Exactly repeat all the records below, omitting the images they hold.
+++ Extracted information
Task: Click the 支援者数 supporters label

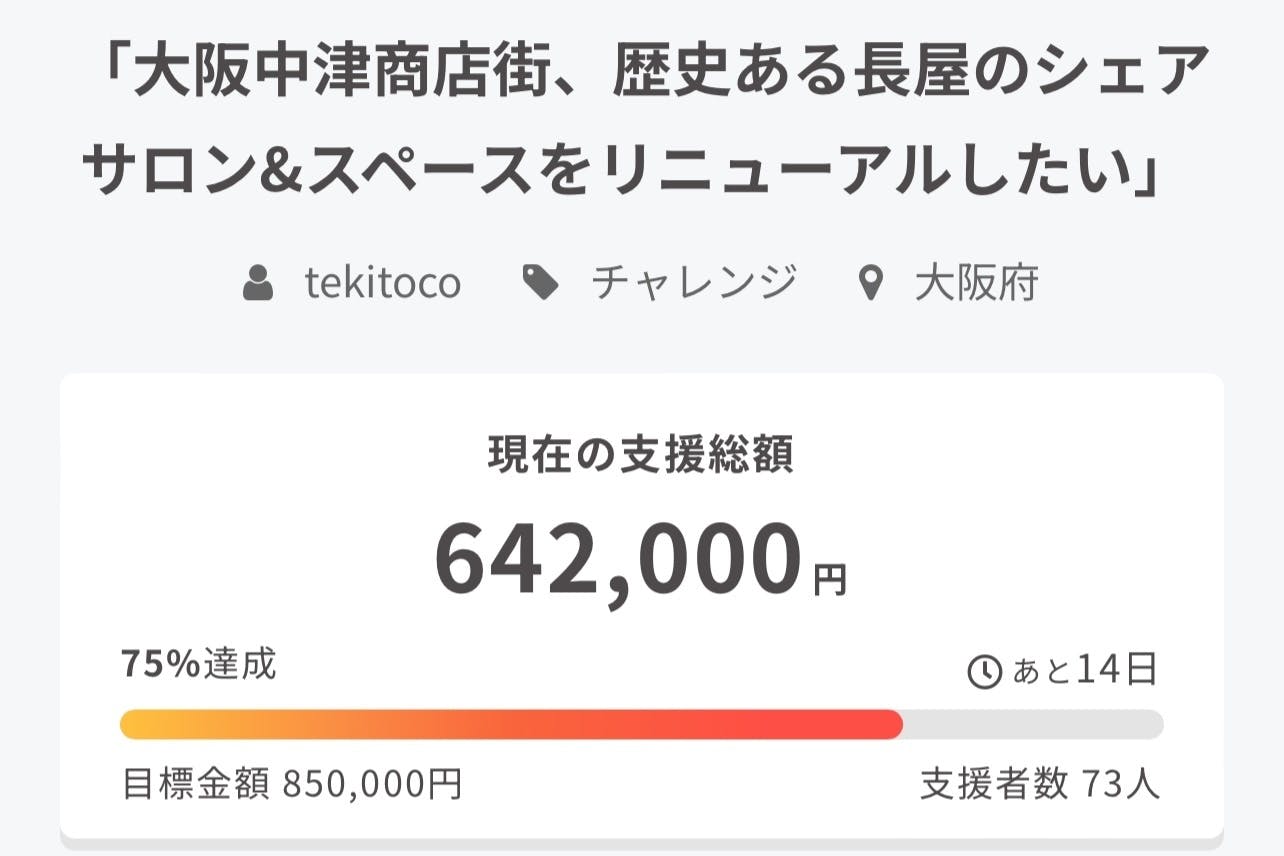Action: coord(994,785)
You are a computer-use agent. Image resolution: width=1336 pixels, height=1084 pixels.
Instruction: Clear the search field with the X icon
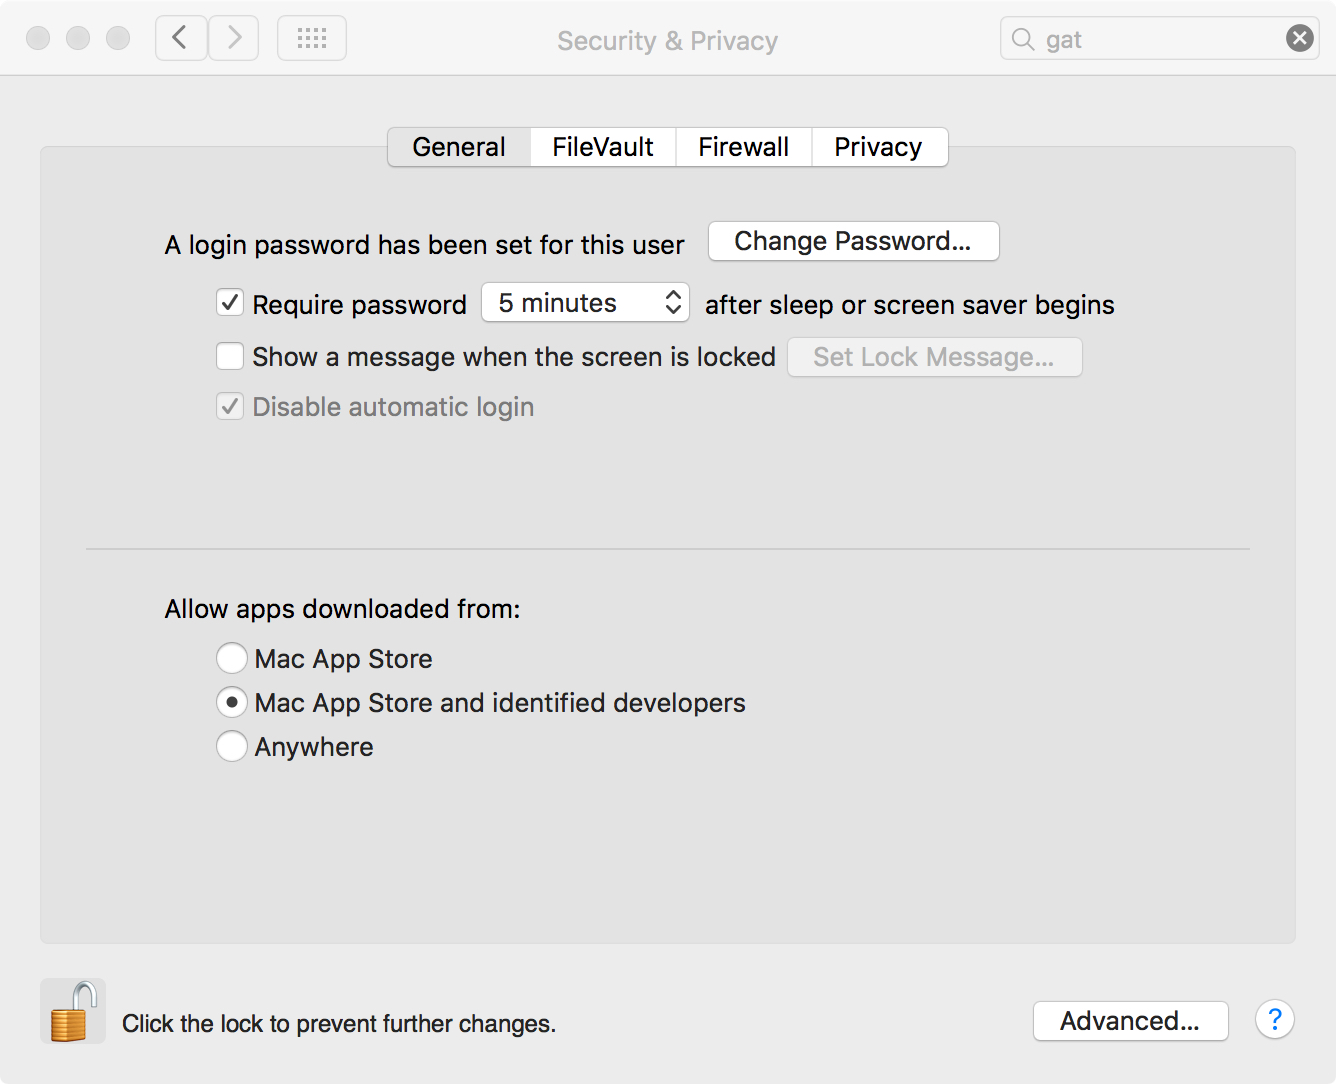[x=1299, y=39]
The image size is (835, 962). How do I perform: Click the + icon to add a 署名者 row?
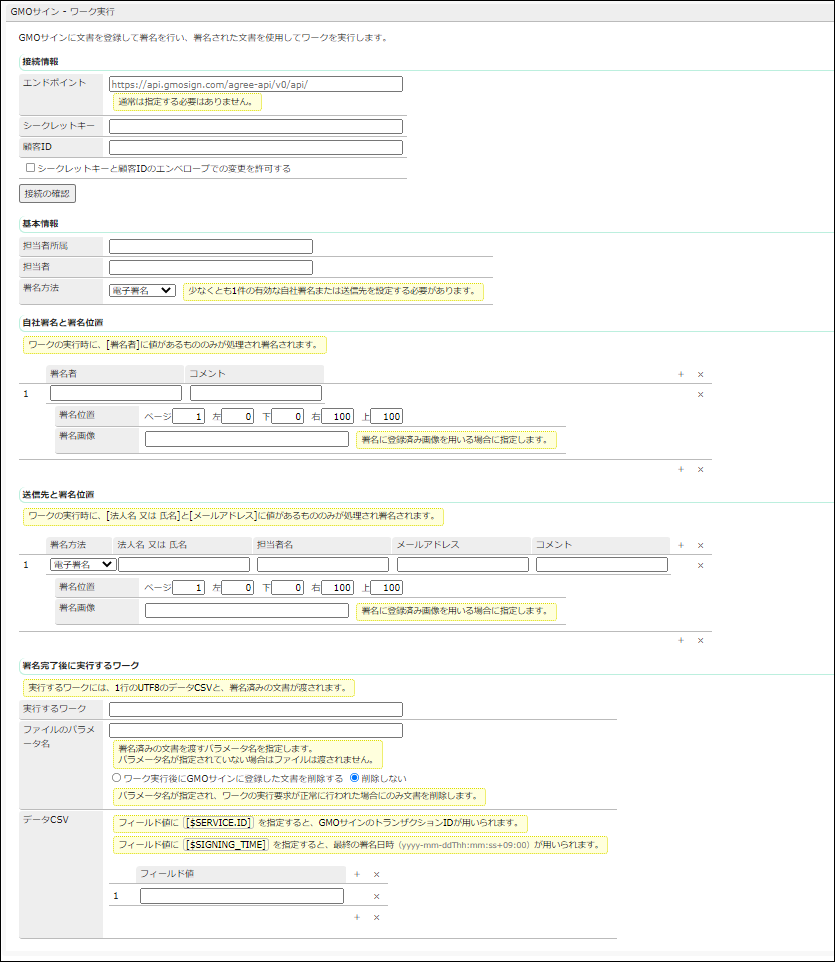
++++++
• Written response:
Task: Click the 支援者数 supporters label

Action: coord(994,785)
You are a computer-use agent. Image resolution: width=1336 pixels, height=1084 pixels.
Instruction: Clear the search field with the X icon
[x=1299, y=39]
The image size is (835, 962). How do I perform: Click the + icon to add a 署名者 row?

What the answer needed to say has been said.